**Texto extraído**
----------
Pero hay más: Abad nunca conecta del todo con la protagonista de su libro Victoria Amélina. La razón de este desencuentro intenta explicarla como algo corriente entre escritores: “Ambos teníamos claro que yo no había leído ninguno de sus libros, de sus poemas o ensayos, y que ella tampoco había leído nada mío”. No sé si la falta de conexión entre dos personas se pueda legitimar en no haberse leído mutuamente, lo cierto es que esa distancia sí explica por qué el libro no funciona; y es que ese mutuo recelar, que nunca se supera, es el germen de que esa experiencia, fatídica para Abad, sea dolorosa pero no genuina. Me explico. La palabra genuino proviene del adjetivo latino genuinus que significa innato, propio y también se refiere a algo nacido de manera natural. Y es aquí donde creo que el libro y la anécdota extravían su verdad. Si de algo no se puede acusar, por ejemplo, a El olvido que seremos, es que no sea genuino, su dolor proviene de raíces y vínculos profundos. No así, Ahora y en la hora. En este caso, el dolor es tangencial, como todo lo que hay en él, y, guste o no, está relativizado por el tiempo y por los vínculos débiles, cuando no forzados, que son los únicos que uno espera se pueden establecer durante un viaje relámpago e indeseado. Cabe incluso preguntarse: si la fatalidad no hubiera cobrado la vida de Victoria, ¿este mismo viaje hubiera suscitado un libro? La respuesta solo la tiene Abad, pero es válido aventurar que no, que a lo sumo hubiera dado para una crónica en algún periódico.
Algo que corrobora lo anterior es que los mejores momentos del libro son aquellos en los cuales Abad traza puentes entre su hija Daniela y Victoria. En este caso, resulta conmovedor lo que escribe, una cierta belleza tiñe esos párrafos y esto ocurre porque los sentimientos que alientan esas páginas surgen no de su relación con la poeta, sino de la relación con su hija. Cuando Abad ve reflejada a su hija en la poeta e intenta paralelos entre las dos remueve lazos y temores profundos que lo atan a ella y que, cabe suponer, son los cimientos de su vida. Los párrafos, entonces, cobran la verdad de los sentimientos auténticos. No pasa lo mismo ni con Victoria ni con los demás acompañantes del viaje con quienes los vínculos son casuales y esto termina por afectar a la obra, por restarle la fuerza que podría tener si los involucrados fueran otros. Esa guerra y esos protagonistas, así despierten solidaridad en Abad, son ajenos a su corazón y a su vida. El turista se impone al viajero y desdice de la experiencia.
----------
**Tareas del ejercicio**
A - En la reseña sobre Ahora y en la hora, ¿de qué adjetivo latino proviene la palabra "genuino"?
B - Prosigue la reseña sobre Ahora y en la hora a partir de su última oración.

**Datos mostrados**
----------
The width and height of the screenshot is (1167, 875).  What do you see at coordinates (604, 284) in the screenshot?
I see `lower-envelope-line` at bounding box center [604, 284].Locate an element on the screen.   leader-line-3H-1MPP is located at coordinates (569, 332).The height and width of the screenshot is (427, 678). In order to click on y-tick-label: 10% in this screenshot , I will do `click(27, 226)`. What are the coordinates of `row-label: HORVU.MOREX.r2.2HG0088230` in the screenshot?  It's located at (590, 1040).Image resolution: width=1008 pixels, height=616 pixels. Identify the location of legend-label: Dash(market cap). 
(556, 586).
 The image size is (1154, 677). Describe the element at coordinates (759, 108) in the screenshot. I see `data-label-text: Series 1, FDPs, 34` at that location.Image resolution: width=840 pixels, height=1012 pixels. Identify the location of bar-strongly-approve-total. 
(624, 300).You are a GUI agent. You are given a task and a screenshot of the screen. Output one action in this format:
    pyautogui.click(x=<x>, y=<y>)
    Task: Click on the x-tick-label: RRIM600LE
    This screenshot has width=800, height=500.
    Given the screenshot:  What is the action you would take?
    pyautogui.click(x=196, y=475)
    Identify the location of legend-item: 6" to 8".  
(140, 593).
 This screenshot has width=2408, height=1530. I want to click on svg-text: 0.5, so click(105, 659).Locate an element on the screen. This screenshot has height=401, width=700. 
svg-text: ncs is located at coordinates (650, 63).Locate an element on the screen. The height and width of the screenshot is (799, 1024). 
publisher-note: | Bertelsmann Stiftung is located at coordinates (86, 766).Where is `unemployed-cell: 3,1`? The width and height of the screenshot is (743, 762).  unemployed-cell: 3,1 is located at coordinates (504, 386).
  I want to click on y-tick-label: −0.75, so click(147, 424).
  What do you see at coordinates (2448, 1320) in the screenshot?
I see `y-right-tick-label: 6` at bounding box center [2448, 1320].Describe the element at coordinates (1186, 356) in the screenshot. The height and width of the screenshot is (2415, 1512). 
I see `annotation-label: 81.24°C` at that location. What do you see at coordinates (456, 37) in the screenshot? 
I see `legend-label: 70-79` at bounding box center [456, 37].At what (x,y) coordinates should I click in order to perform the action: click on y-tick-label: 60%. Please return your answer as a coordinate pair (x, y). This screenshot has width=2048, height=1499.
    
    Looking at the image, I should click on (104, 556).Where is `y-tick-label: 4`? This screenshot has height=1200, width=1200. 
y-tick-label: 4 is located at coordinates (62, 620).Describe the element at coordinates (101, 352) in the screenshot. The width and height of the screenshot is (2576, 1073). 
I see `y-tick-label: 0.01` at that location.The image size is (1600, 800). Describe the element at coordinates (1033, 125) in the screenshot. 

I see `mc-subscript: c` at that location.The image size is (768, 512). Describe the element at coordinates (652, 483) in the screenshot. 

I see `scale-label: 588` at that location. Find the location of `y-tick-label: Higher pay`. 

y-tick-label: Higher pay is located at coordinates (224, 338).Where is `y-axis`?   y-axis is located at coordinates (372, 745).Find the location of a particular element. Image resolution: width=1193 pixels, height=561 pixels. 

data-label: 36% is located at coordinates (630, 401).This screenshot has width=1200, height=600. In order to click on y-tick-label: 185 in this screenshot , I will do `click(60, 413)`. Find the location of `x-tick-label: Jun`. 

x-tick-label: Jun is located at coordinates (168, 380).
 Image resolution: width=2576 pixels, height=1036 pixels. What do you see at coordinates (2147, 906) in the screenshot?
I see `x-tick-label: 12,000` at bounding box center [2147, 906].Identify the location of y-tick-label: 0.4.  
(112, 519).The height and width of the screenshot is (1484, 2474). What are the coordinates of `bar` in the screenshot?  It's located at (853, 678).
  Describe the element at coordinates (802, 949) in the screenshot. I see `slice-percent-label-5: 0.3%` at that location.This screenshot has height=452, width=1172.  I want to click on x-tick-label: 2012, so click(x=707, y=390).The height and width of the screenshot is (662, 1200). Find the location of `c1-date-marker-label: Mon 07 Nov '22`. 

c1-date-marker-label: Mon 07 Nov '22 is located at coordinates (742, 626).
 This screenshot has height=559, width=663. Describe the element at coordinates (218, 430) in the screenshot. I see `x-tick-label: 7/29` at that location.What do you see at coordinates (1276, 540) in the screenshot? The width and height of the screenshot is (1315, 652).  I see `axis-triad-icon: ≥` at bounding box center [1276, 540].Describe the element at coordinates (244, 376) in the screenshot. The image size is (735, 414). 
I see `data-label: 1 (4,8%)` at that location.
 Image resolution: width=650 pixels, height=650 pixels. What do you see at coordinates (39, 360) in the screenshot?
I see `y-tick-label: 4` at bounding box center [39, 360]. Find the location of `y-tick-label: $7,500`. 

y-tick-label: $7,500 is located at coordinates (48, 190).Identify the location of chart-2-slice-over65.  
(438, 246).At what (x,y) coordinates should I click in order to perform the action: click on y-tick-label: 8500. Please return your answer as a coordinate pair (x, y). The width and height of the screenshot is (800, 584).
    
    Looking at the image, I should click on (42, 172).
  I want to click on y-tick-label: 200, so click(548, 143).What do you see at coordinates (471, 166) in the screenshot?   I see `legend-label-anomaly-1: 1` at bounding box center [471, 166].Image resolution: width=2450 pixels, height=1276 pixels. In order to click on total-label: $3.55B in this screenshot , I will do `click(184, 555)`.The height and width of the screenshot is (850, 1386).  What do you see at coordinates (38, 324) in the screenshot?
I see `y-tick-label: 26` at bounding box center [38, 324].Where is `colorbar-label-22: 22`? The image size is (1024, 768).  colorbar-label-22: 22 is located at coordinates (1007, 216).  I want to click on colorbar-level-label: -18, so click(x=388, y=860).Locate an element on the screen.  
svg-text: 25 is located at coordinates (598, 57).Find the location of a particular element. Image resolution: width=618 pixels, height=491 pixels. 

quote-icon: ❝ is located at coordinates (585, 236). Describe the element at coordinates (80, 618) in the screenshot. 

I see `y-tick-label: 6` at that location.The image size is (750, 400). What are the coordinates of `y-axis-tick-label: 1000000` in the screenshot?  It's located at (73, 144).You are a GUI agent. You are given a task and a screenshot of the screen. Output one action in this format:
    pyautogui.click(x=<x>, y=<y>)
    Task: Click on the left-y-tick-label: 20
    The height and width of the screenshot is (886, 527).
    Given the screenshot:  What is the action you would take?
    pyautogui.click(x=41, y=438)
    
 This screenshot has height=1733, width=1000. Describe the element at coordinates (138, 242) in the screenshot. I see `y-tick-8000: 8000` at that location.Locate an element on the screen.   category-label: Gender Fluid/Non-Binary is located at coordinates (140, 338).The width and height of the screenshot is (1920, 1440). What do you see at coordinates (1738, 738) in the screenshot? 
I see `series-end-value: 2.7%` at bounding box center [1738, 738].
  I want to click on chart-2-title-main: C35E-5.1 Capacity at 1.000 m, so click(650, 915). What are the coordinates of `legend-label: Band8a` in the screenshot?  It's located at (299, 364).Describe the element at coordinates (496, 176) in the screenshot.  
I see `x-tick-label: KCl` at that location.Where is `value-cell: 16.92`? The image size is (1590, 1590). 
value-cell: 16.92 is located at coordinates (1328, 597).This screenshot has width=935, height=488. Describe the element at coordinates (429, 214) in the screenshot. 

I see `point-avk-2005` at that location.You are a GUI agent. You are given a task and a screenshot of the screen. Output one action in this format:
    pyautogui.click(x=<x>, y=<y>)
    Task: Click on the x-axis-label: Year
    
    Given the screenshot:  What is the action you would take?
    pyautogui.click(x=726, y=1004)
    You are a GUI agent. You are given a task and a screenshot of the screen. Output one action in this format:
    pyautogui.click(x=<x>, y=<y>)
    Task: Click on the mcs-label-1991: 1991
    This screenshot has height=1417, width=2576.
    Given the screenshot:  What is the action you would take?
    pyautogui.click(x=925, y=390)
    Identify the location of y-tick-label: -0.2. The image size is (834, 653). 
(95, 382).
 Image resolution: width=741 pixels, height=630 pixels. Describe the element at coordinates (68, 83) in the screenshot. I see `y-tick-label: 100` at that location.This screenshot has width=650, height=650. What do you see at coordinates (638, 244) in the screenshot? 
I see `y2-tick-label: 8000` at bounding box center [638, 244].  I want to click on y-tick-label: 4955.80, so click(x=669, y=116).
----------
**Resultados por tarea**
A - Del adjetivo latino genuinus.

B -
Este libro, que se supone es un libro de amor, está malogrado justo por eso, porque el corazón de quien lo escribe está atado a amores que no están ahí, sino en la otra orilla del mundo: esposa, hijos, hermanas. Y uno cree entonces que el libro era ese, no el que surgió de las exigencias por publicar, sino el de ese amor que, entrelíneas, también está en las páginas de este libro y debería alimentar las del próximo.
Hace casi tres décadas, sin proponérselo, Héctor Abad, al publicar a mis amigos, nos demostró que escribir, ser escritor y publicar son cosas que, a veces, por extraño que parezca, no se relacionan. Se escribe por vocación, se es escritor por necesidad y publicar debería ser un acto de responsabilidad. Cualquier otra consideración no parece válida si el camino se hace por convicción y es en la obra donde esto termina por notarse o no. Sin embargo, qué fácil es traicionarse, negociar lo esencial. Con la obra de Héctor Abad tengo la impresión de que, hace rato, pasó esto.